**INSTRUCTIONS FOR THE TASK:** Reproduce exactly the span of lines beginning at the one with "You are a GUI" and ending at the last line of the data below, omitting pictures.

**MATERIAL PROVIDED:**

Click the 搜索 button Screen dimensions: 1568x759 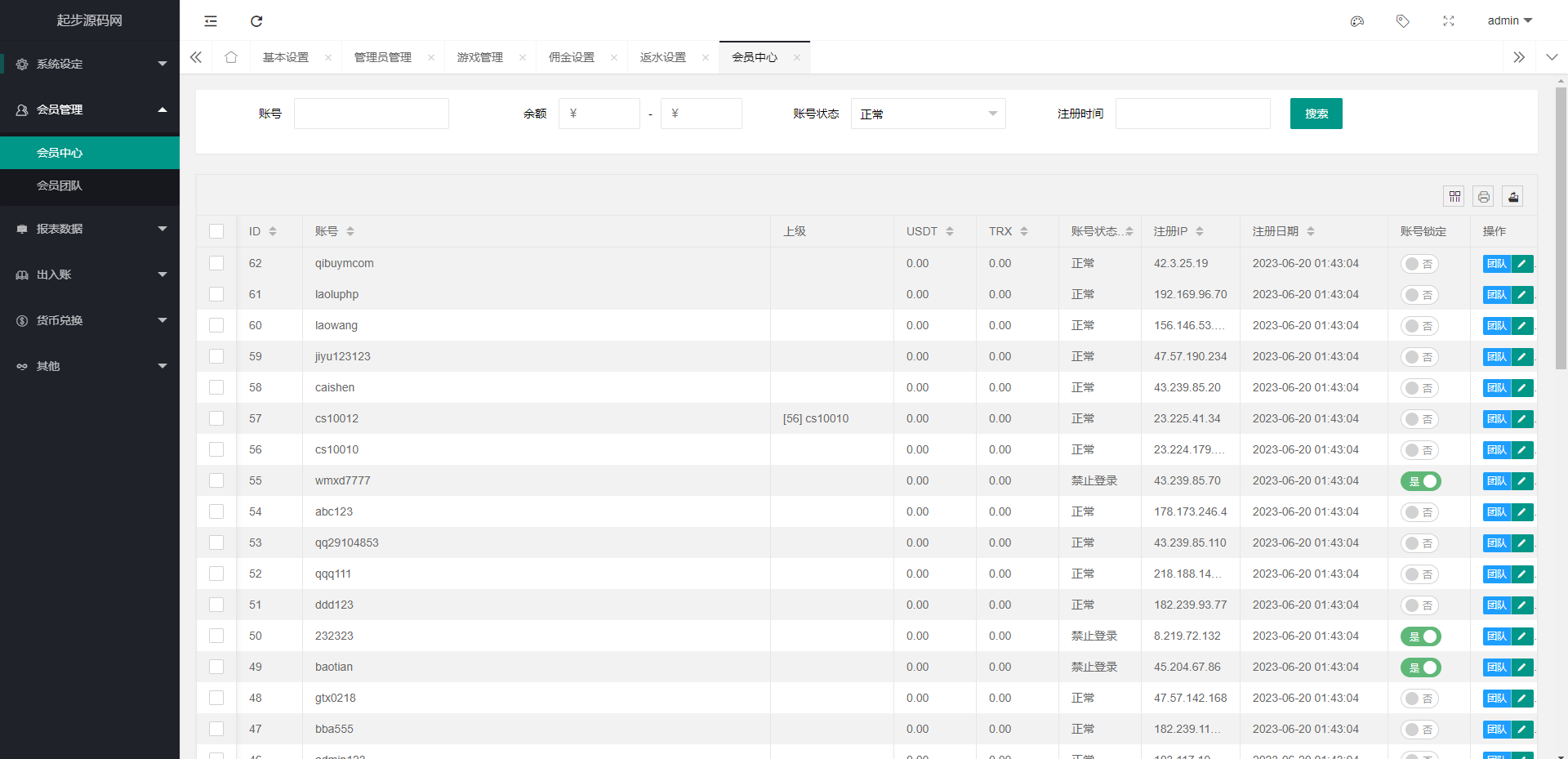[1316, 114]
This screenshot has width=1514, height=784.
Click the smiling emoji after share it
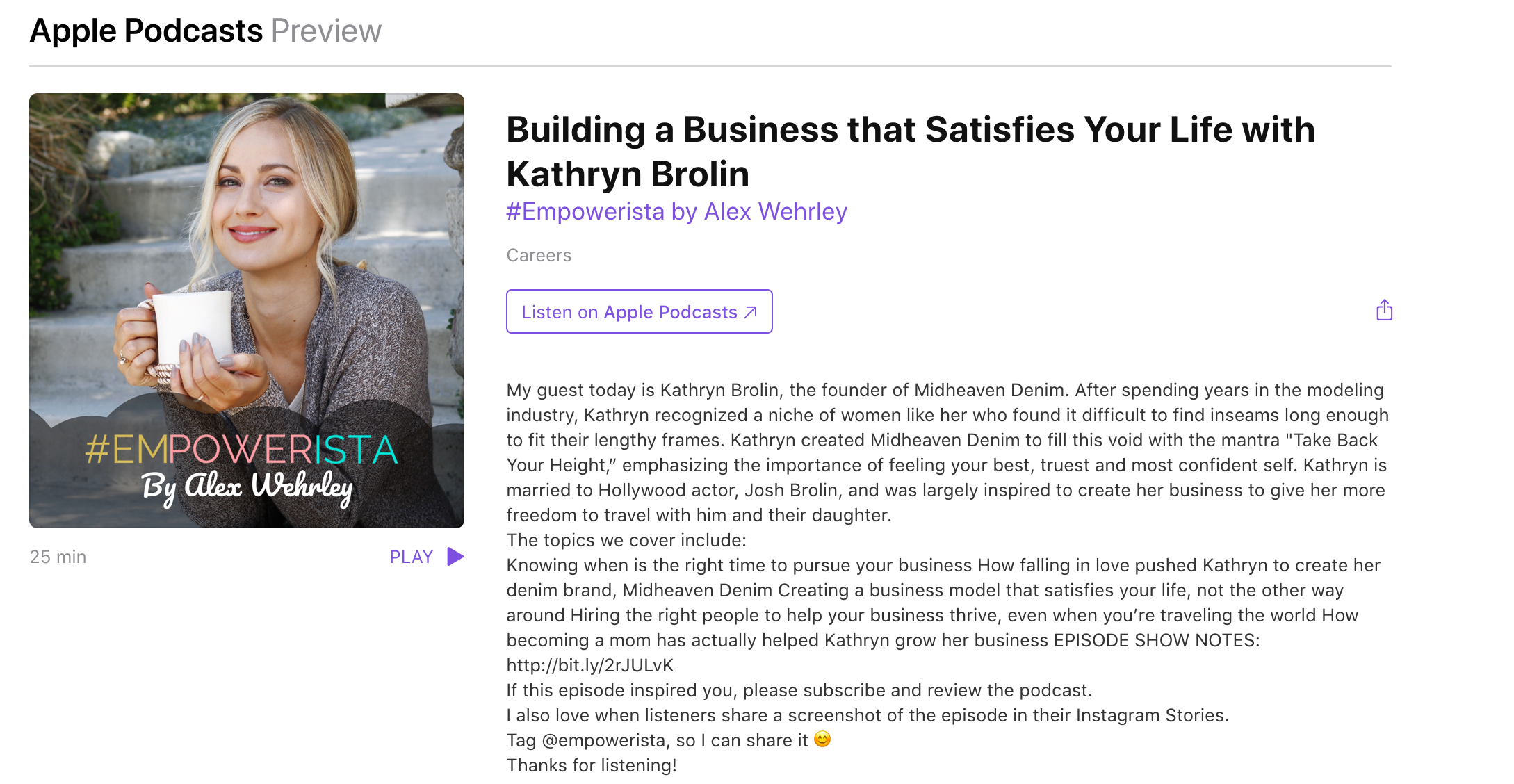822,739
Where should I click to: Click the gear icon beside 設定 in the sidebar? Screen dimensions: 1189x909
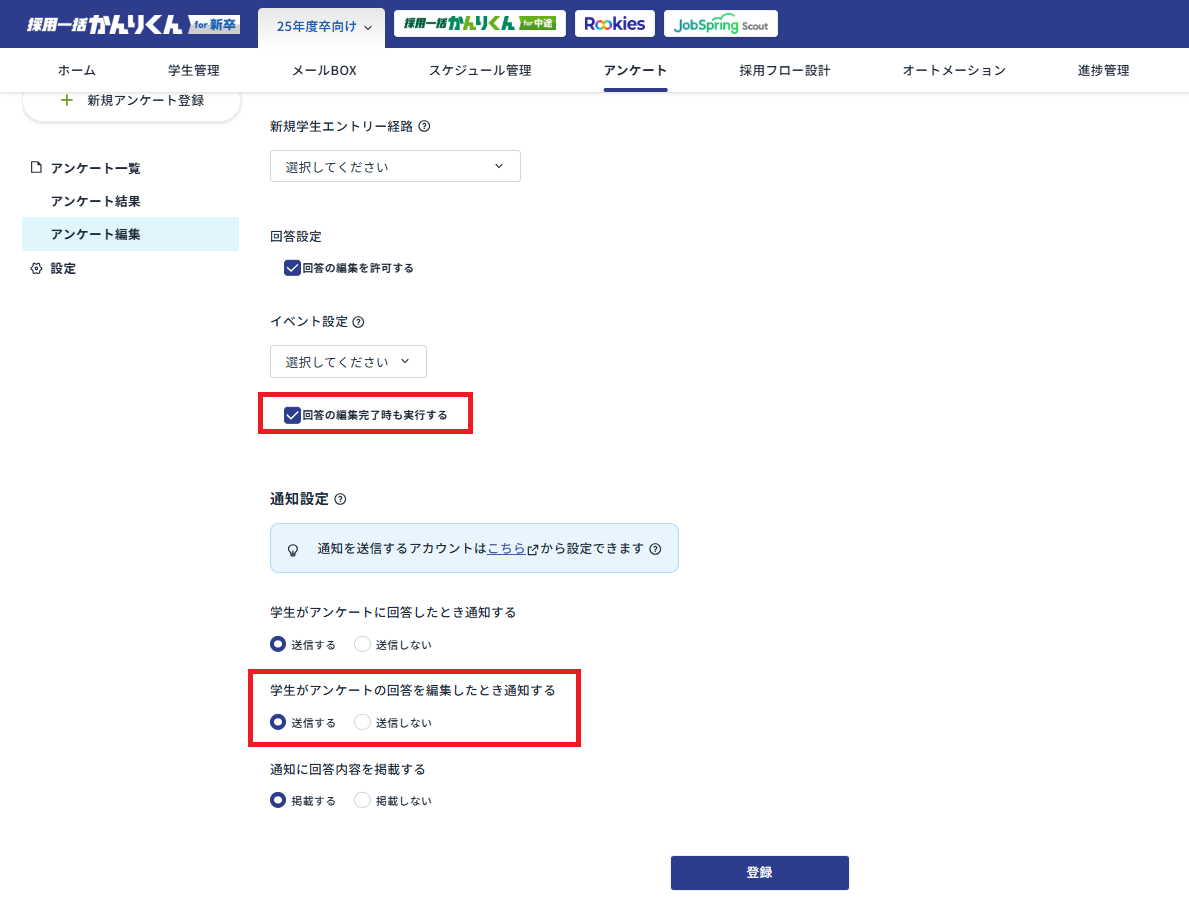(38, 268)
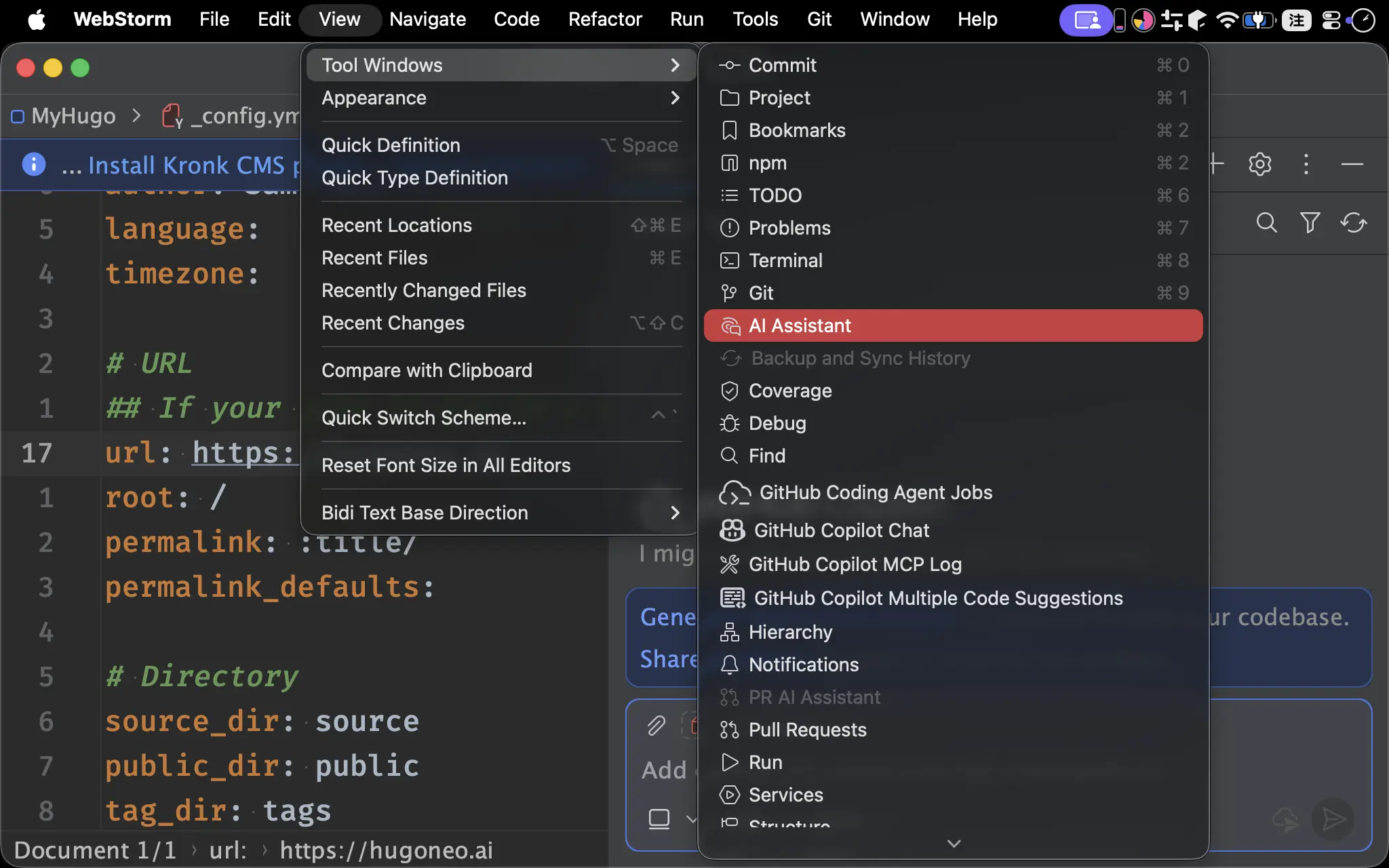The height and width of the screenshot is (868, 1389).
Task: Click the paperclip attach icon
Action: (x=656, y=726)
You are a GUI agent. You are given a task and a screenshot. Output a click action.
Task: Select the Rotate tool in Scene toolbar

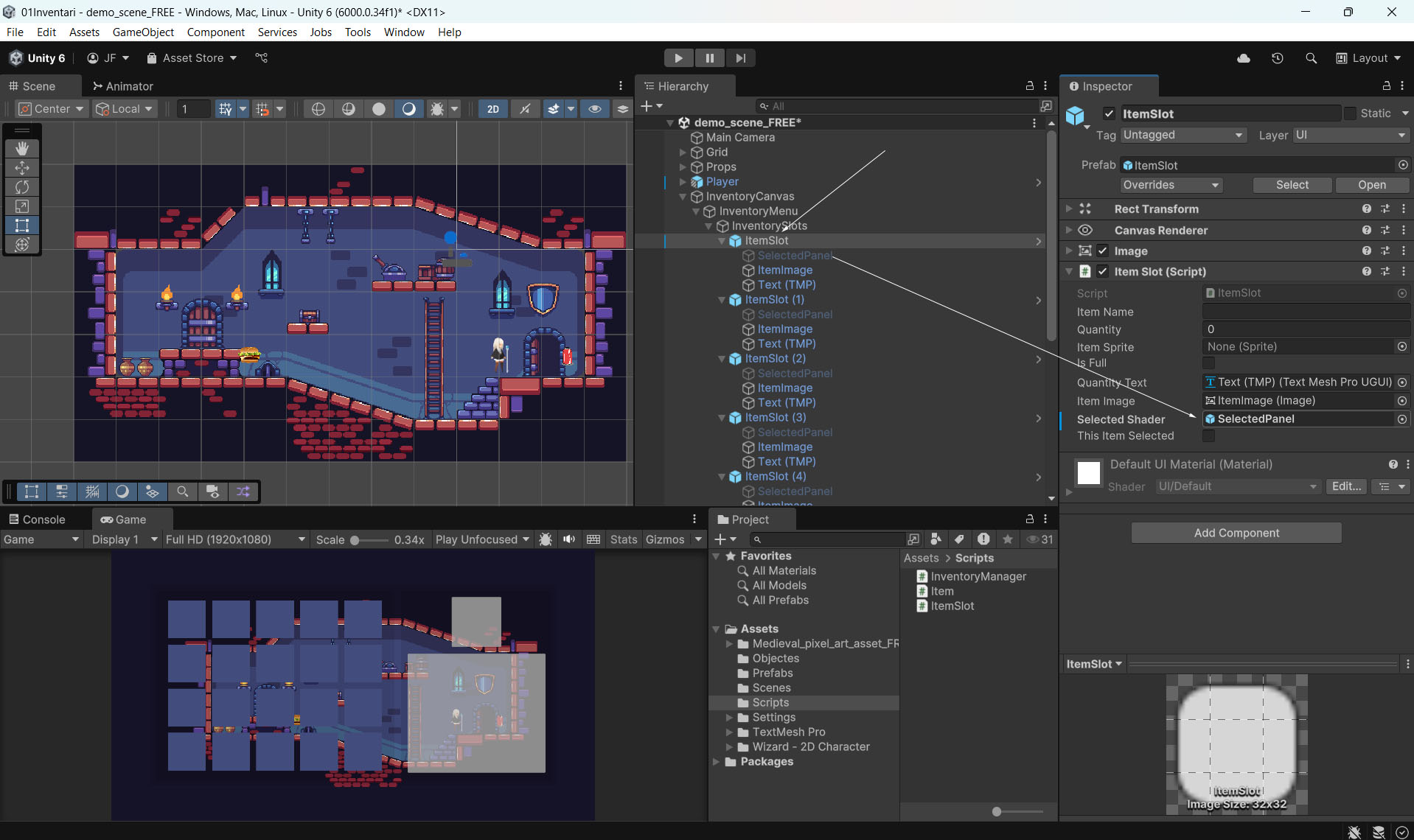pyautogui.click(x=22, y=187)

**RESPONSE TO THE TASK:**
You are a GUI agent. You are given a task and a screenshot. Output a click action.
Task: Select the Rotate tool in Scene toolbar

pyautogui.click(x=22, y=187)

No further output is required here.